* ASSIGNMENT
Return only the number of lines in the data below where the word "GOOD" appears.

Items from a dataset
-*-*-

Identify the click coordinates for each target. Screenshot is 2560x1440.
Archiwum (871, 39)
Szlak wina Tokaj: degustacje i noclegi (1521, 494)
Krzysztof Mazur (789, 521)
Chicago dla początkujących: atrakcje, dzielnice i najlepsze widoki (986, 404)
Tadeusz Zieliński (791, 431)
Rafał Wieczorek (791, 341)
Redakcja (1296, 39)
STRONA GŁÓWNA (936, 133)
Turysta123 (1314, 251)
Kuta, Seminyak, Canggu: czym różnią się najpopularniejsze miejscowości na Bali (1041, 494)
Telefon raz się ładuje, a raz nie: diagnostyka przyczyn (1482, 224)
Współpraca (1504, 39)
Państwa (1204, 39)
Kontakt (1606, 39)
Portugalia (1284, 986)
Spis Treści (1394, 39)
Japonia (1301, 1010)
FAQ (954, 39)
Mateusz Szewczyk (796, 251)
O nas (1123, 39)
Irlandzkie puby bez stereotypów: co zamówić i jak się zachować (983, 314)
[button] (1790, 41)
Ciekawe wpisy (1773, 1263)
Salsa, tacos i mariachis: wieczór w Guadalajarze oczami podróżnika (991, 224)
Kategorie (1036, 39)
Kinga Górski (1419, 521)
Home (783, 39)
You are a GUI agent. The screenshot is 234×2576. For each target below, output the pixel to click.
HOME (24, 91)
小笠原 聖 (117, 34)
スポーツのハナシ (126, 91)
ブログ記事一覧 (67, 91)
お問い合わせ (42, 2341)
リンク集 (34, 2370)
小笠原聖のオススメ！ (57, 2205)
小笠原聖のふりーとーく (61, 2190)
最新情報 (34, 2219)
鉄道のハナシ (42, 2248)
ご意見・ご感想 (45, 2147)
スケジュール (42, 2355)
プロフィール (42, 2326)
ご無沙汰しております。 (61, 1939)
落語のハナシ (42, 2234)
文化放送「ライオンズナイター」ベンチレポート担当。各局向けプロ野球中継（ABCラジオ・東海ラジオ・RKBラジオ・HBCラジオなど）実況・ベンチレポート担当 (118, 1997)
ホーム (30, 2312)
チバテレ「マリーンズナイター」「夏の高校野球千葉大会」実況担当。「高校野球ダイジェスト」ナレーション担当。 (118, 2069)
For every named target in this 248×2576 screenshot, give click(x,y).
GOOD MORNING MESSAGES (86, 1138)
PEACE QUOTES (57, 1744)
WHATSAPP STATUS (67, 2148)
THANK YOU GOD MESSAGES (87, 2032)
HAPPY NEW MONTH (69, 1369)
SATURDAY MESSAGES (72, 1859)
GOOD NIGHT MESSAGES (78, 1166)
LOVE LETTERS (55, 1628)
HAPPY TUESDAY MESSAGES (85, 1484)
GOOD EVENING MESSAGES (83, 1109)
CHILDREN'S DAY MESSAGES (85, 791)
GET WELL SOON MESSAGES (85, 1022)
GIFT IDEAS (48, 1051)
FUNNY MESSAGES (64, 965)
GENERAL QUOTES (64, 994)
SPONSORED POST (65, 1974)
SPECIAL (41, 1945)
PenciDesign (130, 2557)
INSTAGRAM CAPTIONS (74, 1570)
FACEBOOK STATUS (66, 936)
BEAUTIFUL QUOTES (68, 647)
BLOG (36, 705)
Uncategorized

-*-*-

* ANSWER TO THIS PROBLEM
3